[Records contained in a dataset]

++++

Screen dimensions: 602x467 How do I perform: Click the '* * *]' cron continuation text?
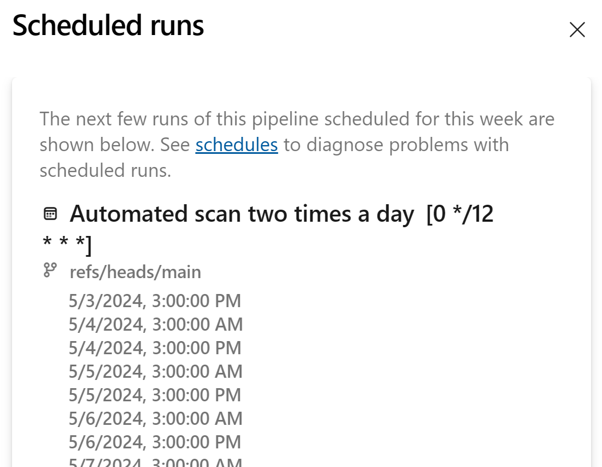[x=67, y=244]
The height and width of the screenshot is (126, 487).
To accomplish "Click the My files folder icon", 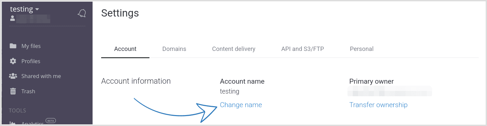I will pyautogui.click(x=13, y=46).
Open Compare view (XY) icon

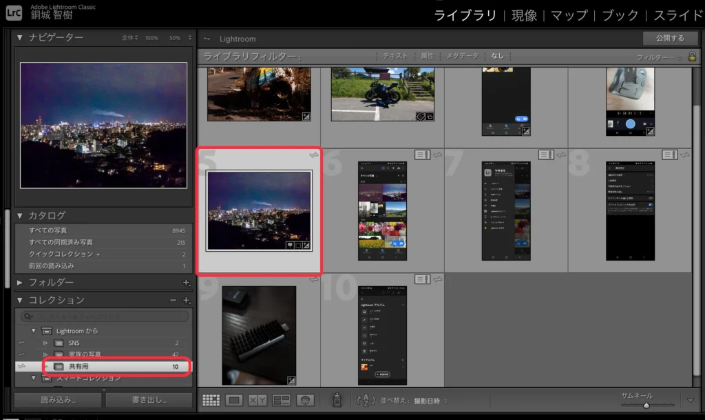click(257, 400)
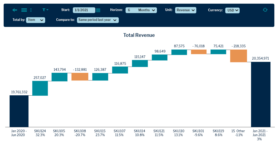This screenshot has height=145, width=278.
Task: Open the filter funnel icon
Action: [x=45, y=10]
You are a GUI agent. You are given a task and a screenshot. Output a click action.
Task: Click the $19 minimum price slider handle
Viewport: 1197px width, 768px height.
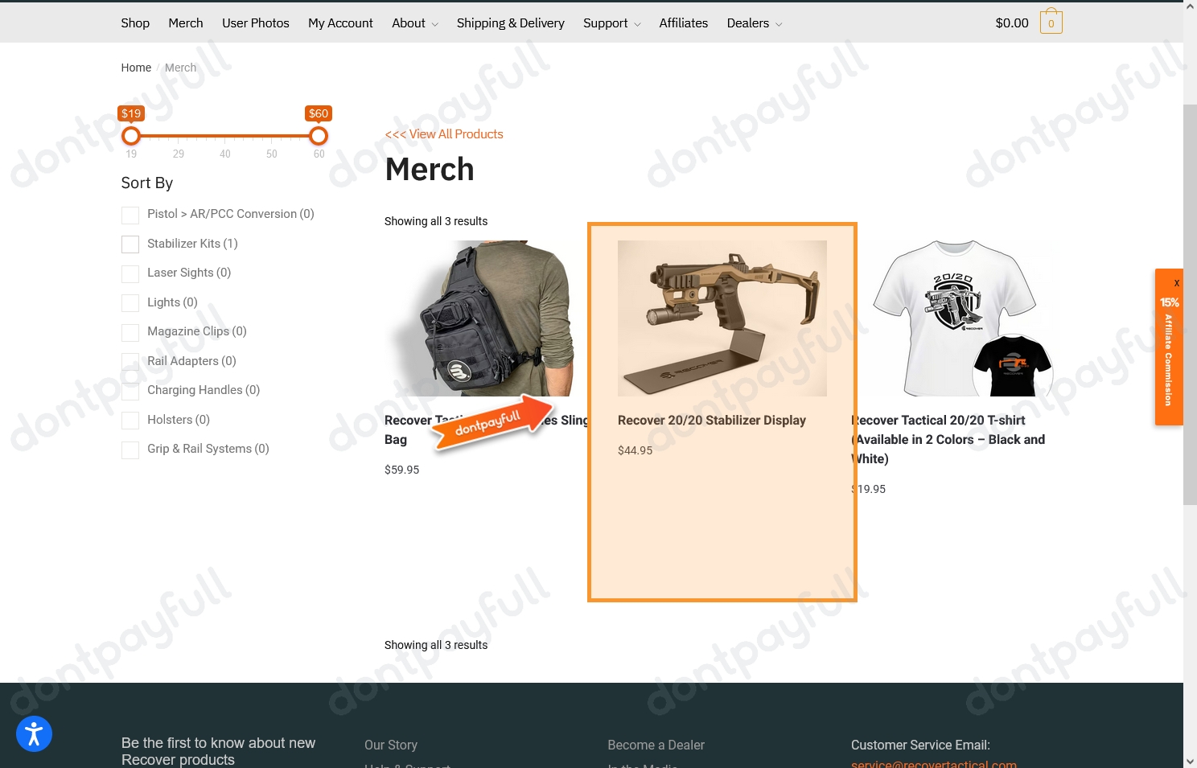pos(131,136)
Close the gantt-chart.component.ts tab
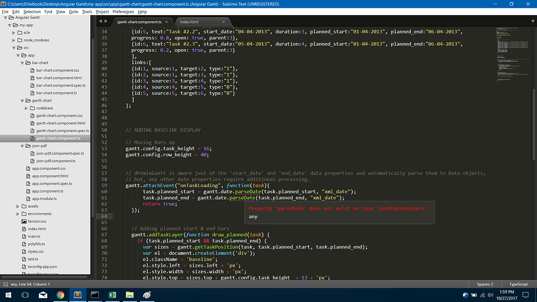537x302 pixels. (x=167, y=22)
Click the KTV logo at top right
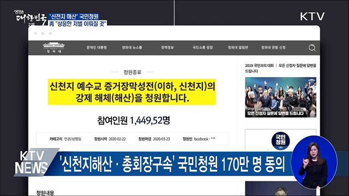Viewport: 349px width, 196px height. [312, 16]
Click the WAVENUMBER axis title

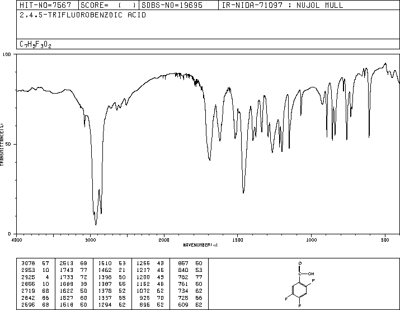200,245
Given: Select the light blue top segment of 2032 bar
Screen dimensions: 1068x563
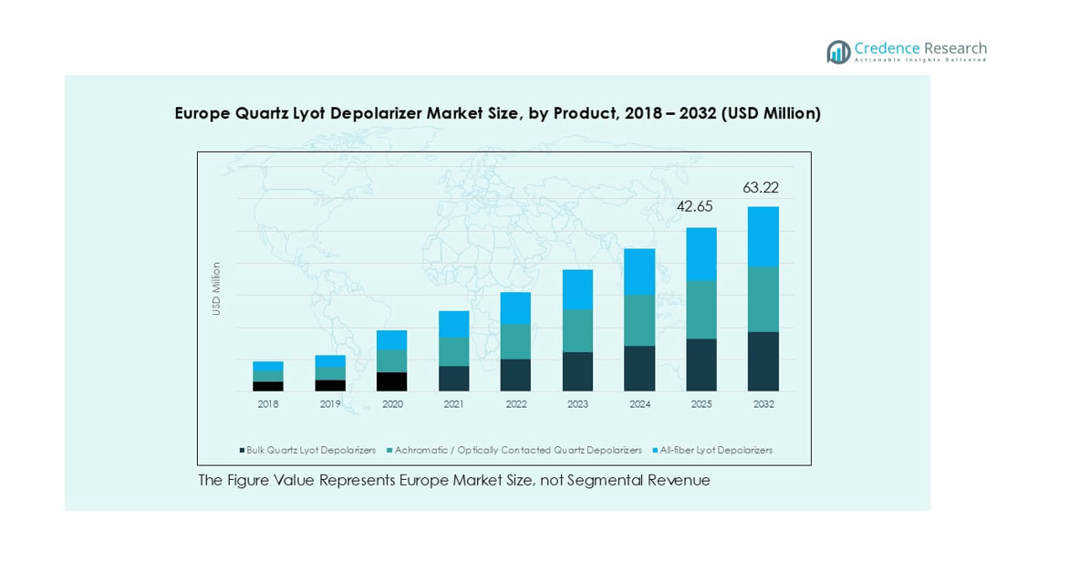Looking at the screenshot, I should pyautogui.click(x=763, y=236).
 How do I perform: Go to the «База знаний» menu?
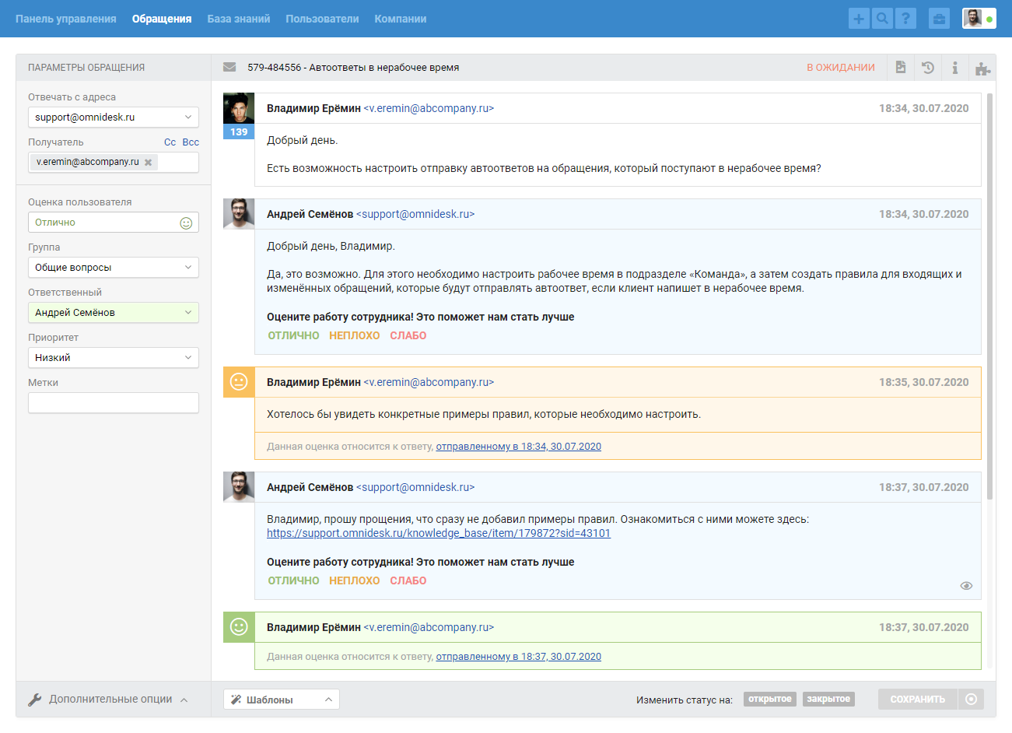tap(238, 19)
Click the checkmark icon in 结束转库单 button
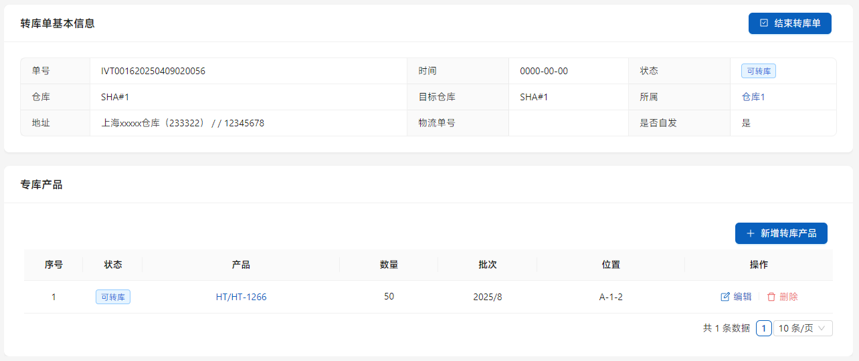 pos(764,23)
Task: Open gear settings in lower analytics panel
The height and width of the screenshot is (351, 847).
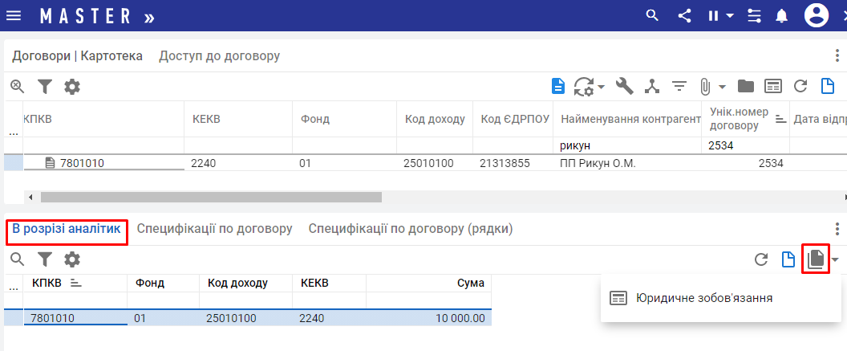Action: click(72, 259)
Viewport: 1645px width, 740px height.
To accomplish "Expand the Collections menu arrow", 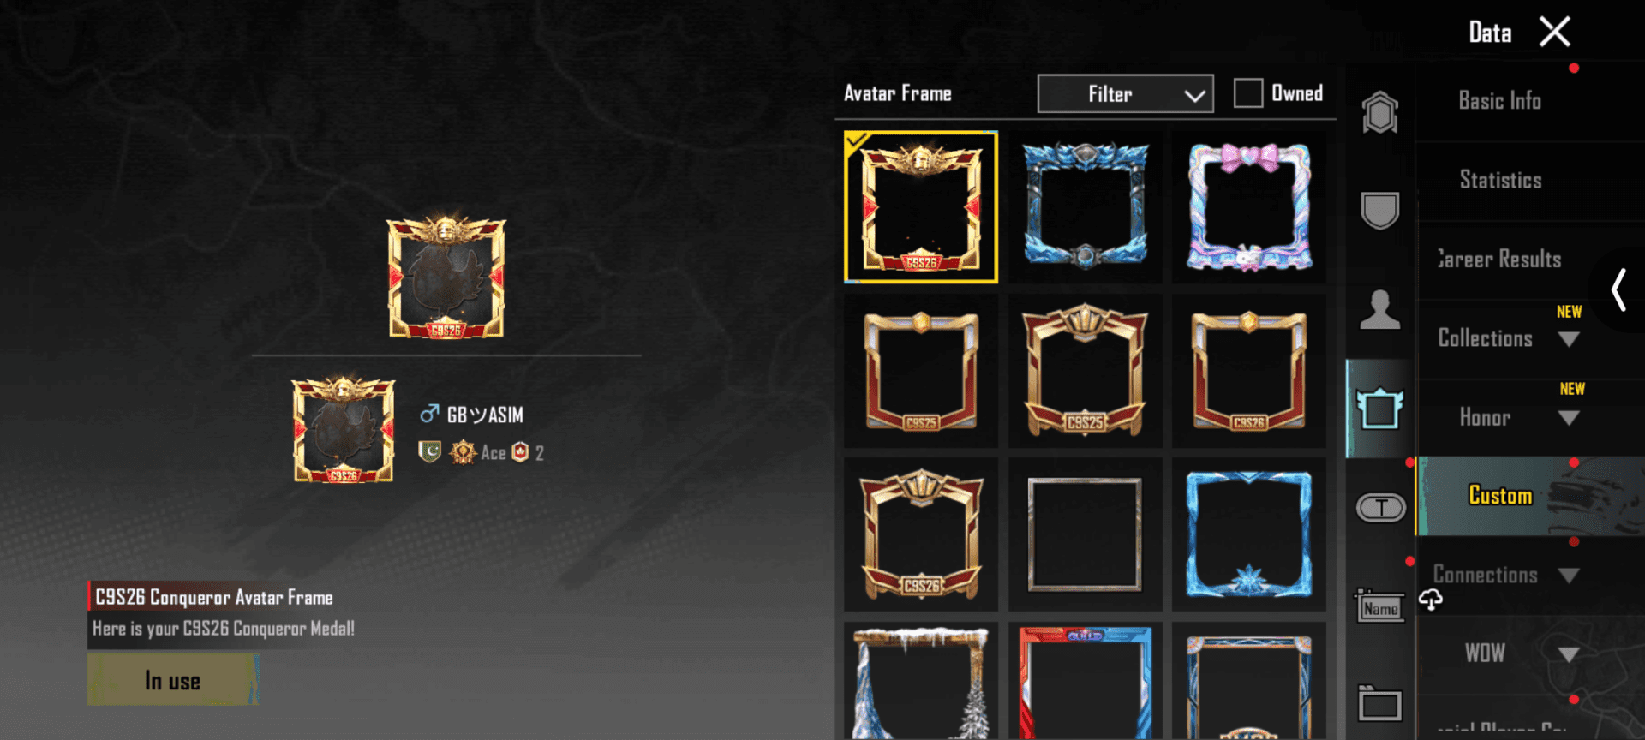I will (1569, 339).
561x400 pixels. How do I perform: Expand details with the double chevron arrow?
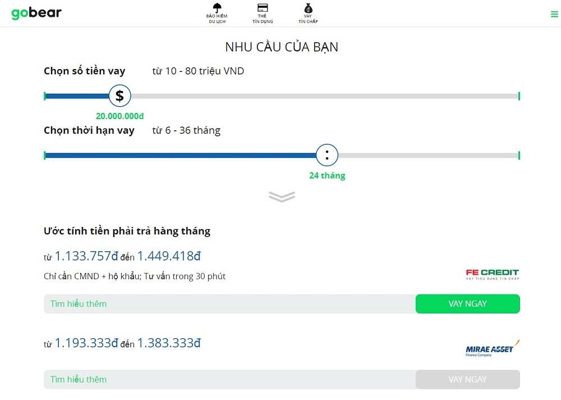pos(282,197)
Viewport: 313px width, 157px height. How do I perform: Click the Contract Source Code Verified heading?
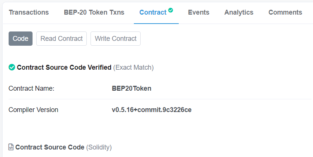64,67
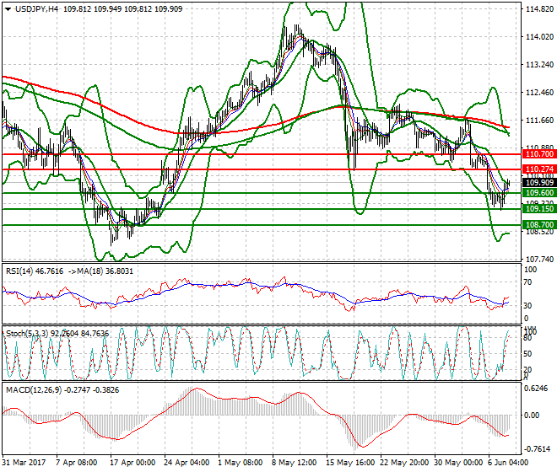Select the green 109.150 price level tag
Image resolution: width=557 pixels, height=472 pixels.
(535, 209)
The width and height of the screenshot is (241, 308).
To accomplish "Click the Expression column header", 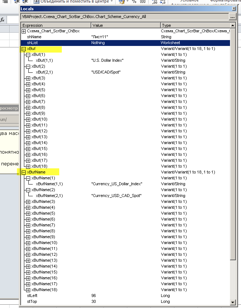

++++

Each line from the one containing "561x400 pixels. How" through the last line of the data should be written out exactly. Skip the pictures, and add no other lines.

#### [Solution to this problem]
561x400 pixels. How do I perform: Expand details with the double chevron arrow?
pos(282,197)
Viewport: 313px width, 157px height. How do I perform: Click the Contract Source Code Verified heading?
64,67
Select the green 109.150 price level tag
Image resolution: width=557 pixels, height=472 pixels.
(535, 209)
The width and height of the screenshot is (241, 308).
To accomplish "Click the Expression column header", 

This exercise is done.